🤖 AI Summary
This study addresses the problem of modeling and retrieving music based on instrumental stems (e.g., drums, bass, lead) by quantifying perceptual similarity at the stem level. Methodologically, it conducts a large-scale ABX auditory discrimination experiment with 586 participants, leveraging stem-separated audio from Slakh2100 and multi-dimensional similarity annotations—timbral, rhythmic, melodic, and holistic.
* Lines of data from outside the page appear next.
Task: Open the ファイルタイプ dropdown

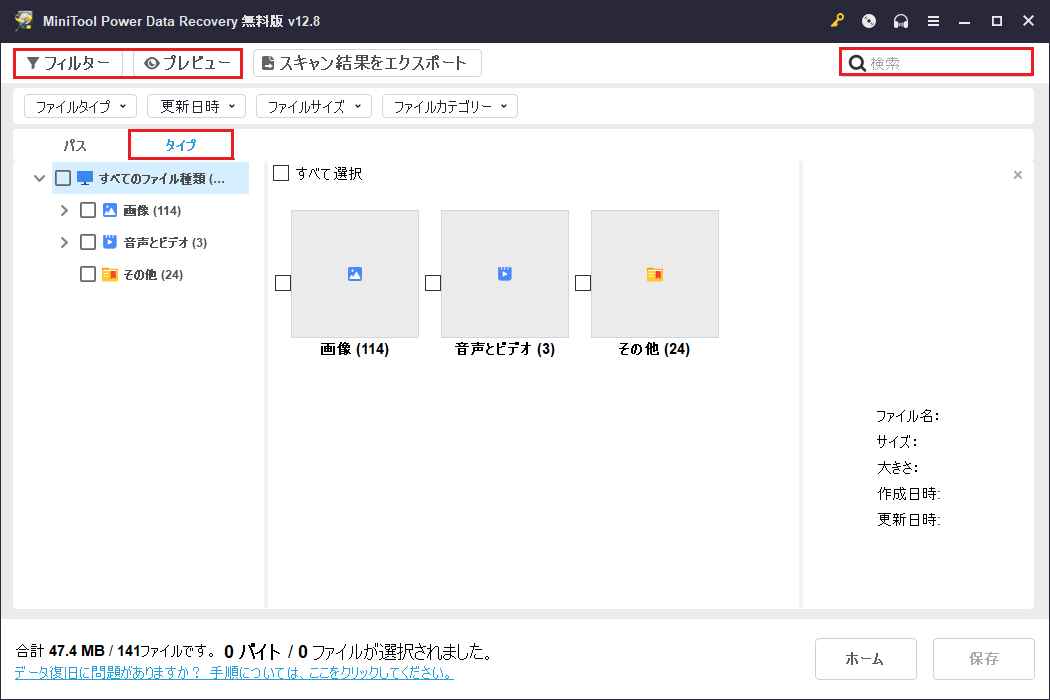Action: (x=80, y=106)
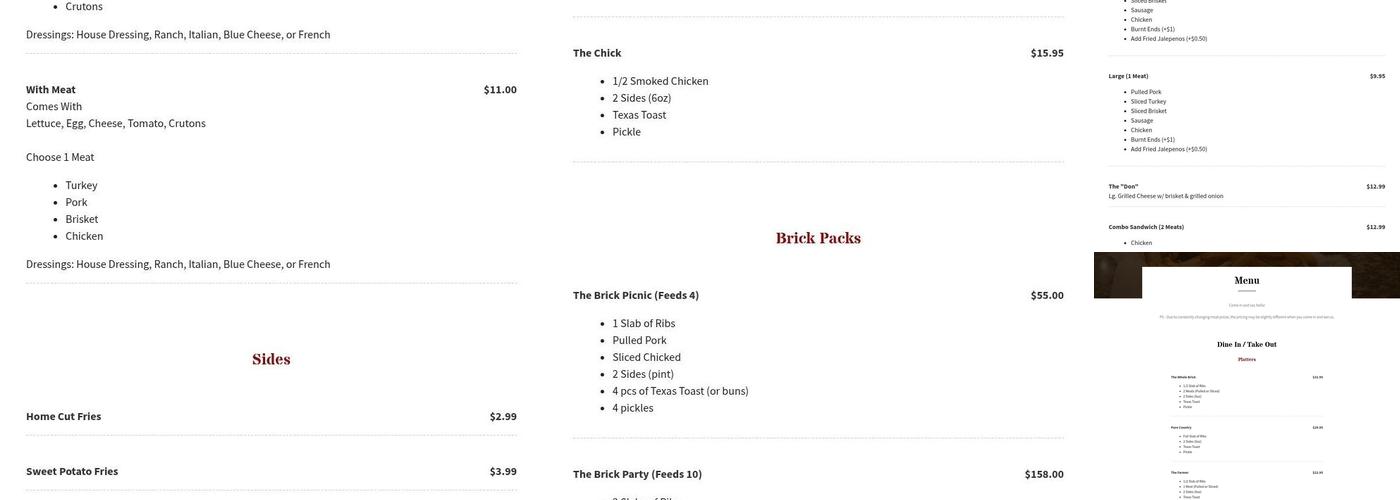Click the Menu title in page thumbnail
The image size is (1400, 500).
pos(1247,281)
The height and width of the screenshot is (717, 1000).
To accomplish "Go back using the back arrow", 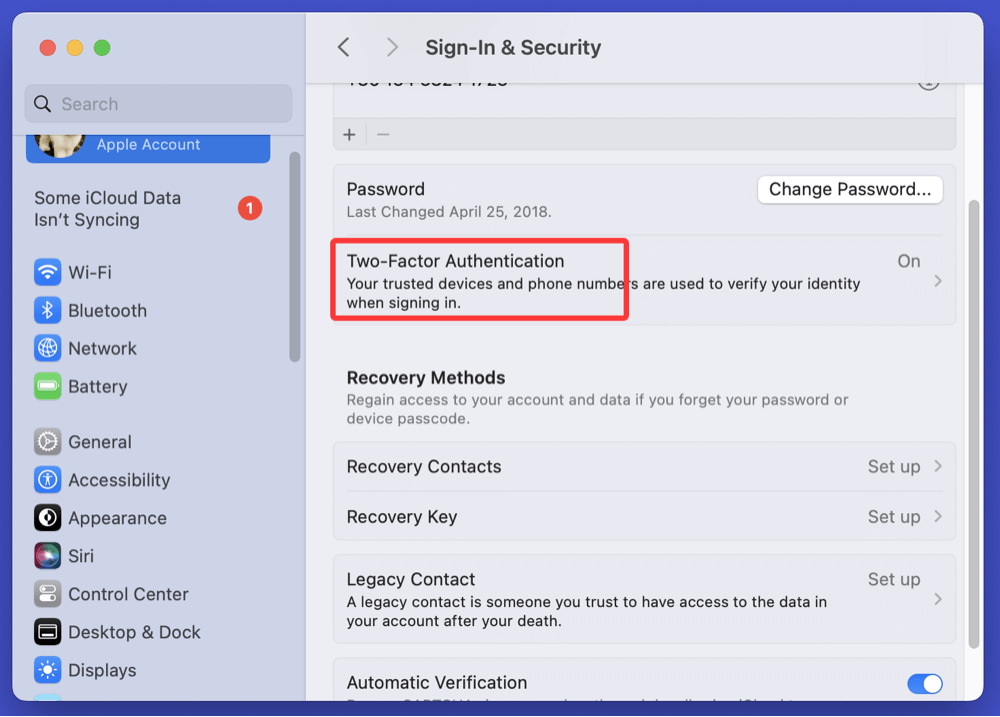I will pyautogui.click(x=344, y=47).
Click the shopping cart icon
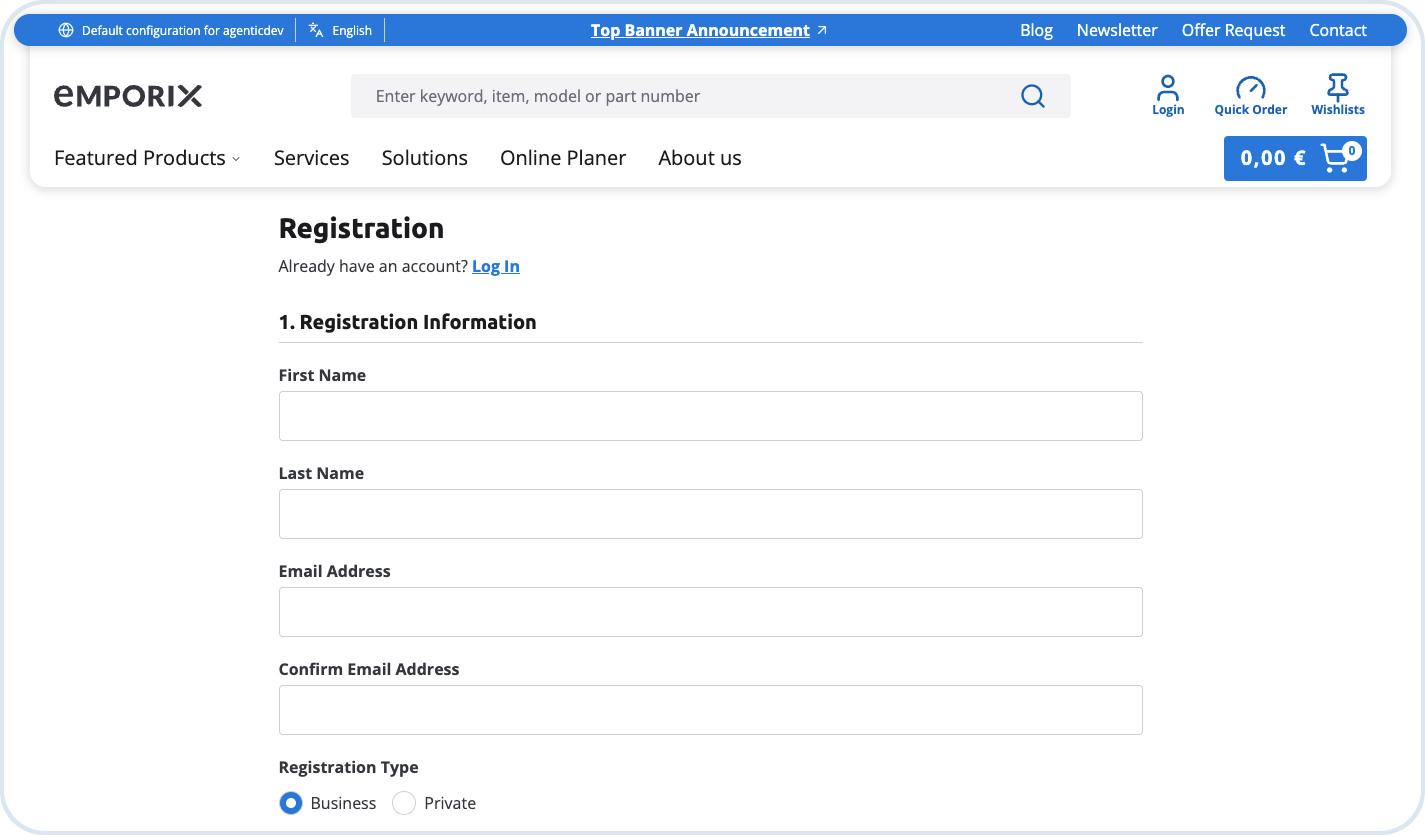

The analysis systematically measures each stem’s differential contribution to overall perceptual similarity. Key contributions include: (1) empirical evidence that rhythm and melody dominate similarity judgments across most stems (with drums being the exception, exhibiting negligible melodic contribution); (2) identification of a critical bias in mainstream music representation learning methods, which overemphasize timbre while neglecting stem-specific perceptual mechanisms; and (3) establishment of an empirically grounded, interpretable weighting benchmark and a novel evaluation paradigm for stem-level music representation learning.
📝 Abstract
This paper presents an investigation of perceptual similarity between music tracks focusing on each individual instrumental part based on a large-scale listening test towards developing an instrumental-part-based music retrieval. In the listening test, 586 subjects evaluate the perceptual similarity of the audio tracks through an ABX test. We use the music tracks and their stems in the test set of the slakh2100 dataset. The perceptual similarity is evaluated based on four perspectives: timbre, rhythm, melody, and overall. We have analyzed the results of the listening test and have found that 1) perceptual music similarity varies depending on which instrumental part is focused on within each track; 2) rhythm and melody tend to have a larger impact on the perceptual music similarity than timbre except for the melody of drums; and 3) the previously proposed music similarity features tend to capture the perceptual similarity on timbre mainly.